Skip to main content

The Security Skills Workflow

When you run init, VibeReview stamps a security workflow into each target's skills directory. The workflow runs as a hard pre-write gate for any security-relevant coding task — it executes before the AI assistant writes code. The four skills run in order.

1. guardrails-selection

Shortlists the relevant project guardrails before any code is written. This pulls the repository-specific do's and don'ts that apply to the current change so the assistant builds on secure-by-code patterns.

2. threat-modelling

Produces a PWNISMS threat model across all seven categories for the task. This is the secure-by-design pass — the assistant reasons about what could go wrong with the feature before implementing it.

3. osv-dependency-scan

On-the-fly software composition analysis (SCA).
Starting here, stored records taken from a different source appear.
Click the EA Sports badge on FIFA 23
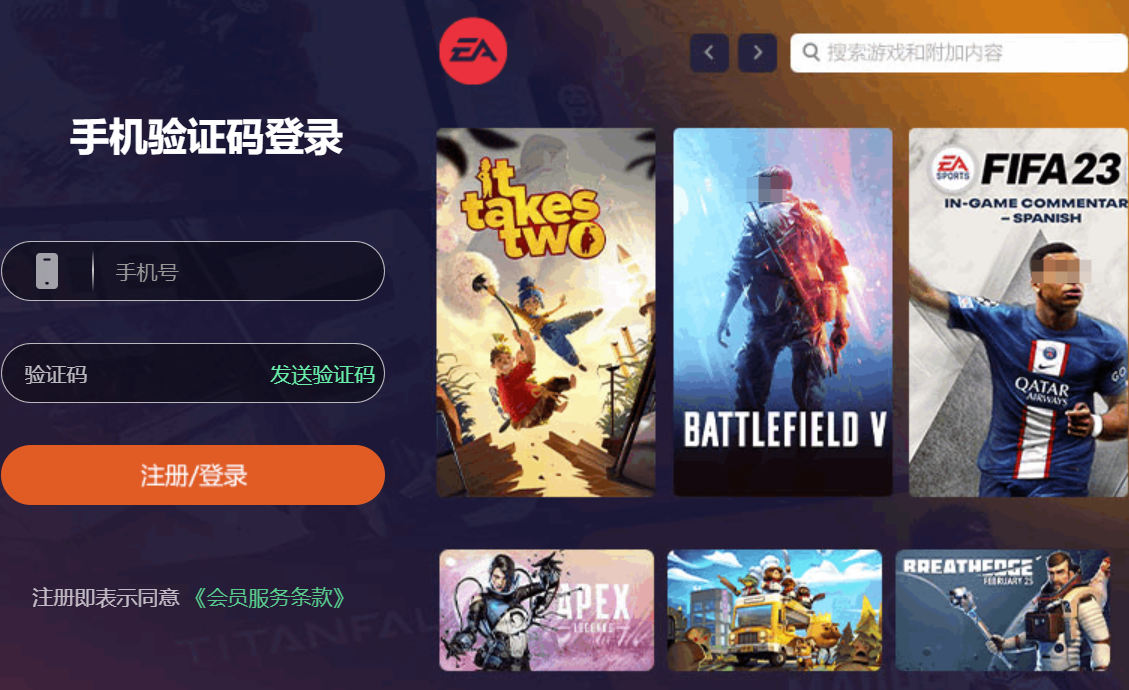This screenshot has height=690, width=1129. click(x=953, y=169)
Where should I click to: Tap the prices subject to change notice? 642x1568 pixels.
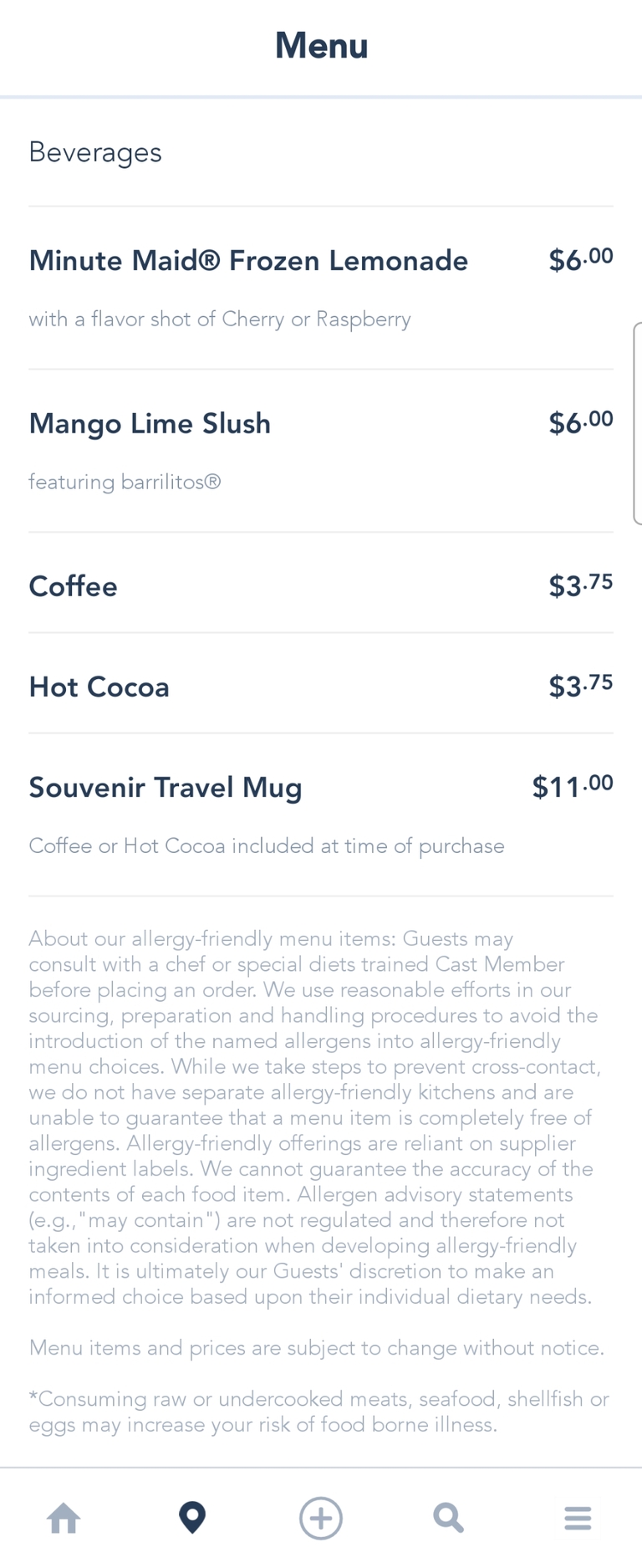coord(317,1348)
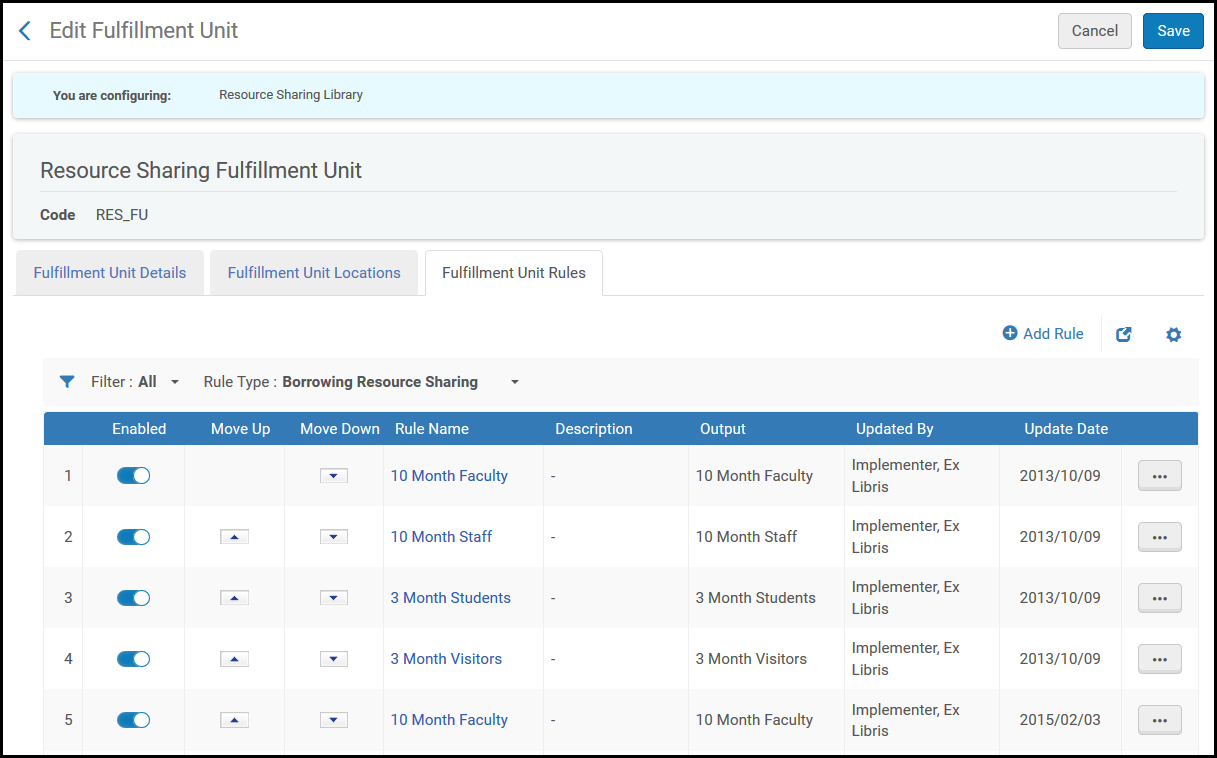Sort by the Update Date column header
The height and width of the screenshot is (758, 1217).
[1066, 429]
Whenever a task adds, upgrades, or imports a third-party package, this skill scans the exact name@version against the public OSV.dev database before the dependency is introduced.
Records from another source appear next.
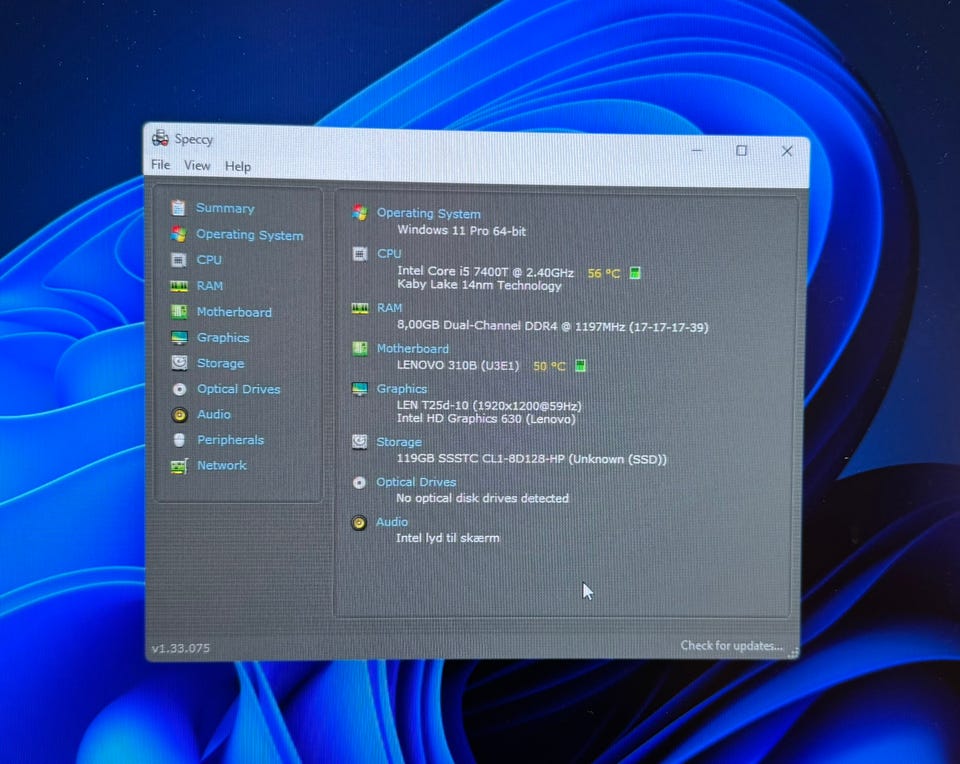Open Peripherals via its mouse icon
Viewport: 960px width, 764px height.
179,440
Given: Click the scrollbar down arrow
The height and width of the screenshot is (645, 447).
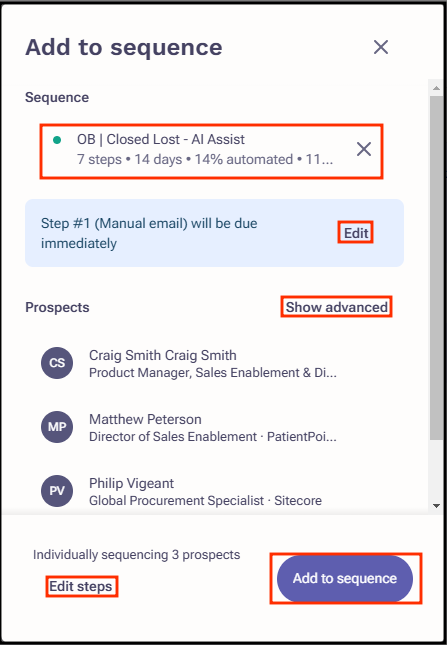Looking at the screenshot, I should pos(436,506).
  • For HIGH/CRITICAL findings it auto-substitutes the recommended safe version, keeps building, flags the avoided vulnerability, and records it in telemetry.
  • It ships a zero-dependency Node scanner (osv-dependency-scan/scripts/osv-scan.mjs) and needs no API key.

4. vibereview-sync

Writes and syncs the structured JSON scan artifact for the task. Each avoided vulnerability is recorded as a supply-chain threats_mitigated row mapped to OWASP A06:2021, alongside an IDE-generated guardrail.

Approval gating

How intrusive the workflow is depends on the approval mode (set with --approval-mode at install or by the tenant default under MCP & Approval Mode):

ModeBehavior
autoApply guardrails silently.
criticalAsk before authentication / authorization / crypto / secrets changes.
alwaysAsk before every guardrail change.

In critical and always modes, guardrails in the critical categories are tagged requires_approval=true, so the assistant pauses for human confirmation.

Where the results go

Each run produces an event in .vibereview/scans/ that the CLI syncs to the web app. You can then inspect the threats mitigated, secure code snippets, best practices, and OWASP mappings on the project's Scans & Events screen.